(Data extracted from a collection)
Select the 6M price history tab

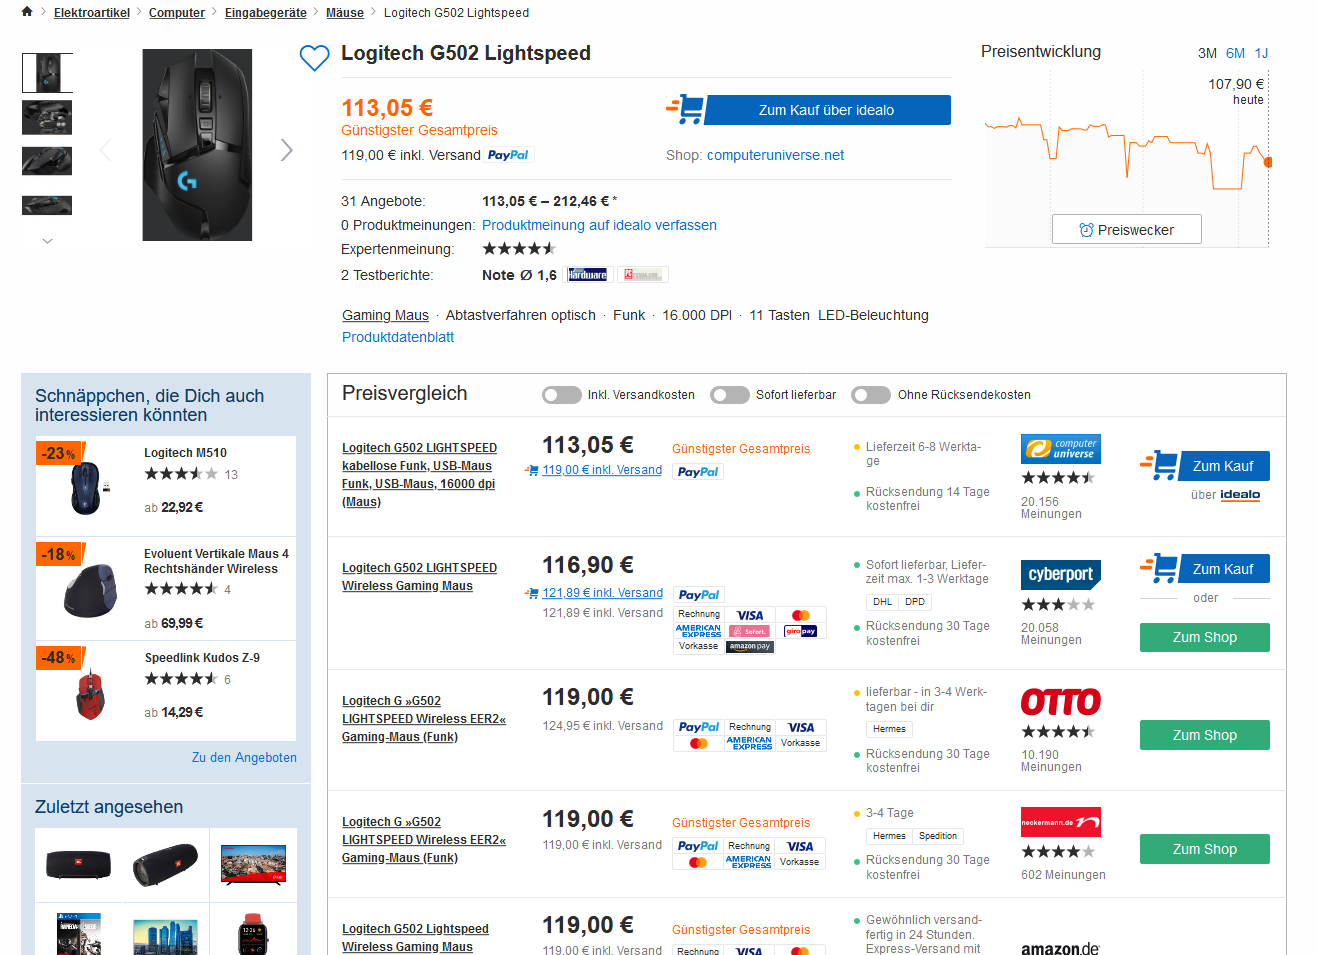pyautogui.click(x=1235, y=53)
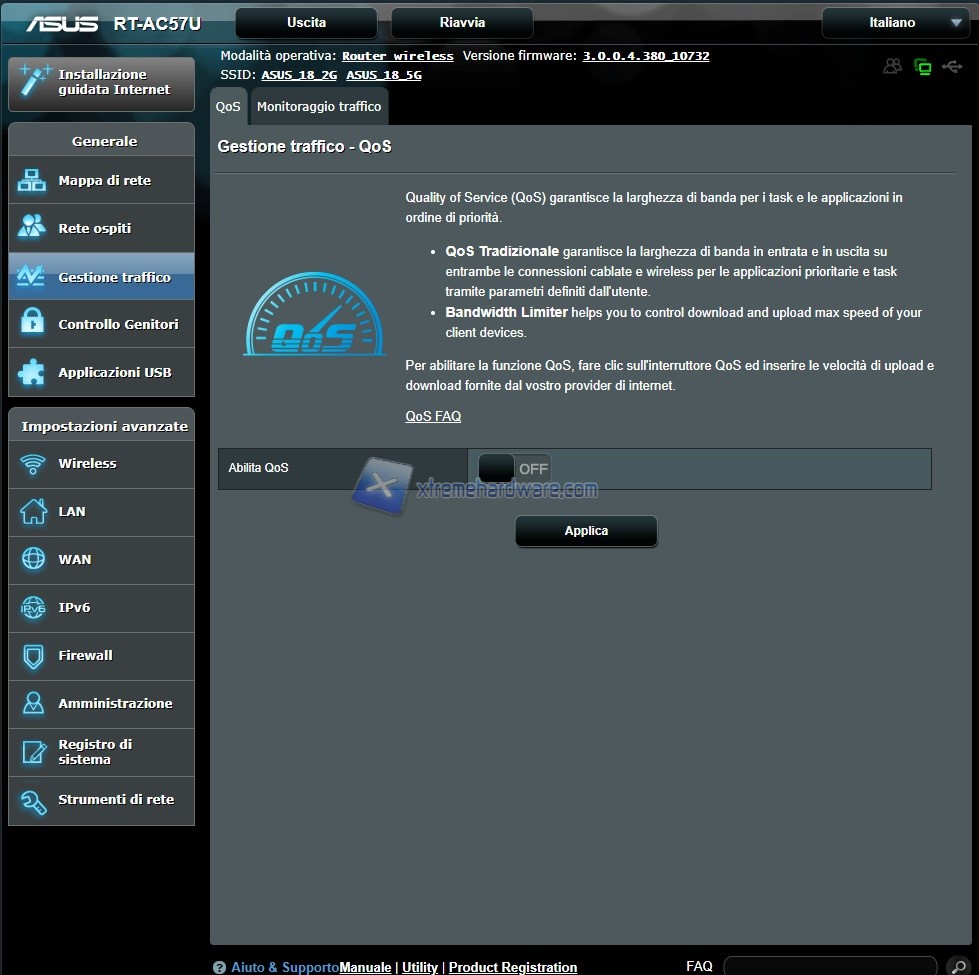This screenshot has width=979, height=975.
Task: Select the QoS tab
Action: click(228, 106)
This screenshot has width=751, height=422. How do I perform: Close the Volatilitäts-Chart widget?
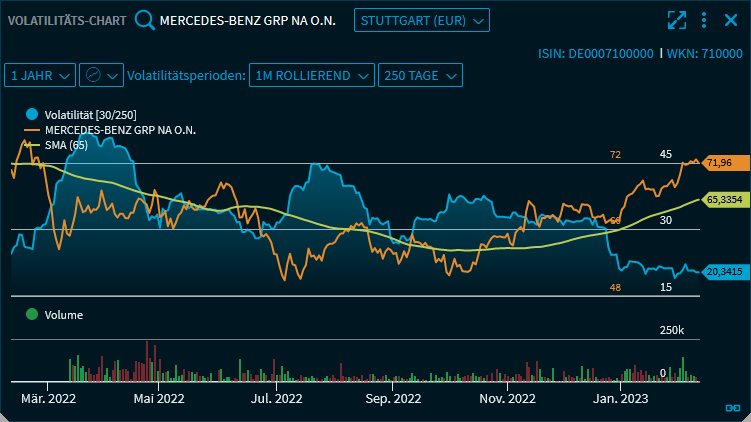click(729, 21)
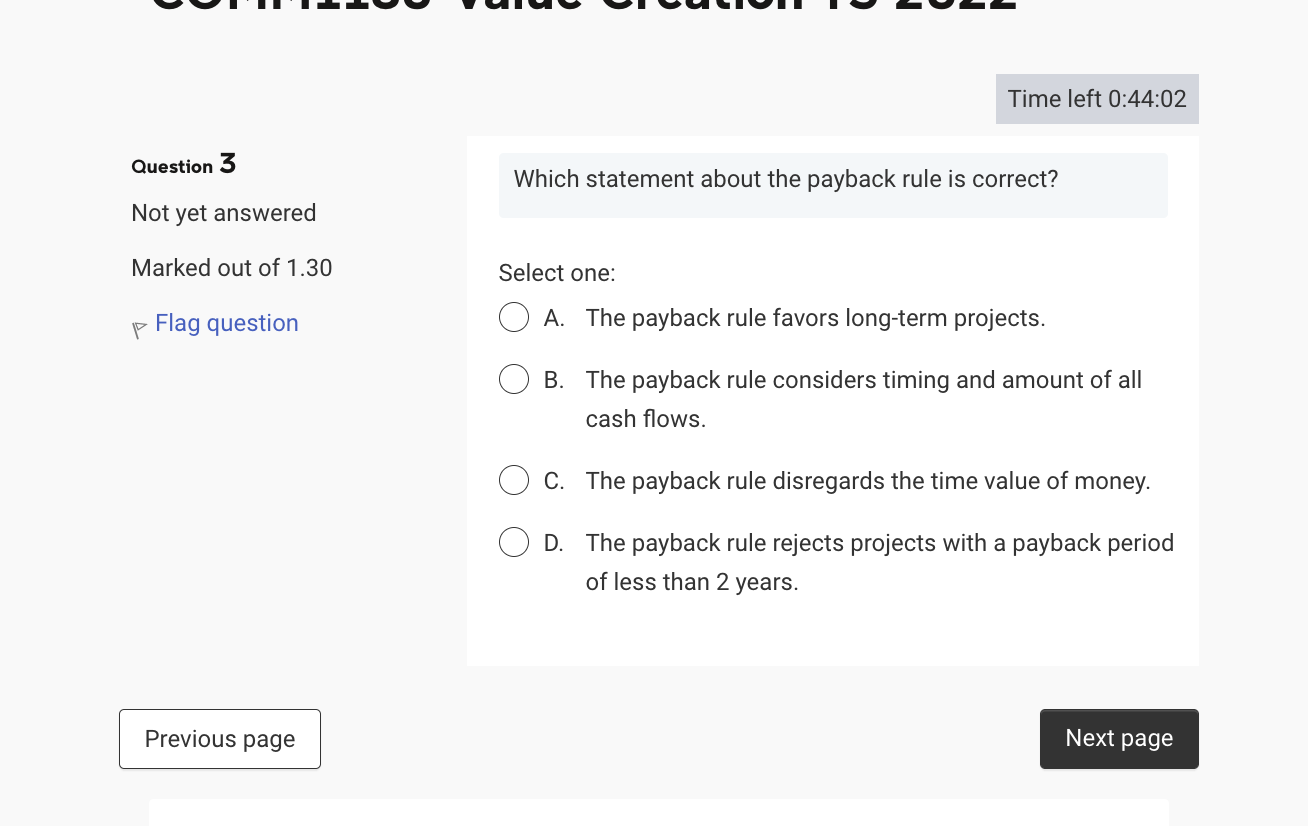Viewport: 1308px width, 826px height.
Task: Click the Next page button
Action: [x=1119, y=738]
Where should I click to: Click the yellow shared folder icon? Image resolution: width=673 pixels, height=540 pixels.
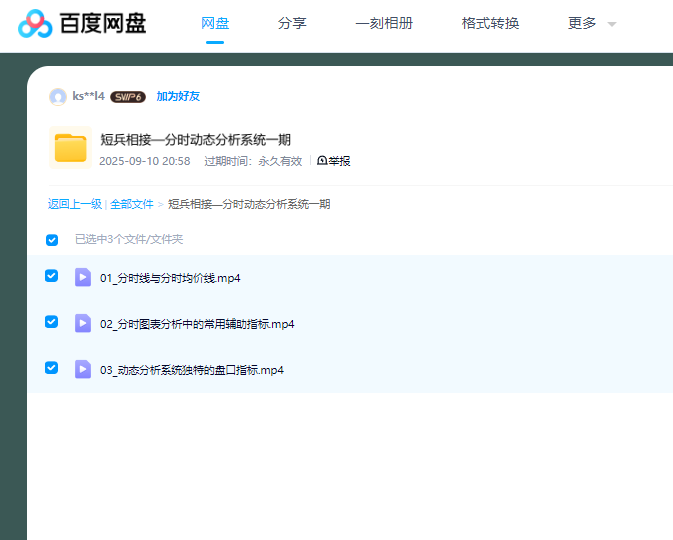click(x=71, y=148)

_Task objective_:
Write out every line above again exactly, with the pictures left out.

_Answer to the exercise_:
Select the 6M price history tab

pyautogui.click(x=1235, y=53)
This screenshot has width=979, height=975.
Task: Select the QoS tab
Action: click(228, 106)
This screenshot has width=751, height=422. How do I perform: Close the Volatilitäts-Chart widget?
click(729, 21)
Viewport: 1308px width, 826px height.
Task: Click the Next page button
Action: [x=1119, y=738]
Where should I click to: Click the yellow shared folder icon? Image resolution: width=673 pixels, height=540 pixels.
click(x=71, y=148)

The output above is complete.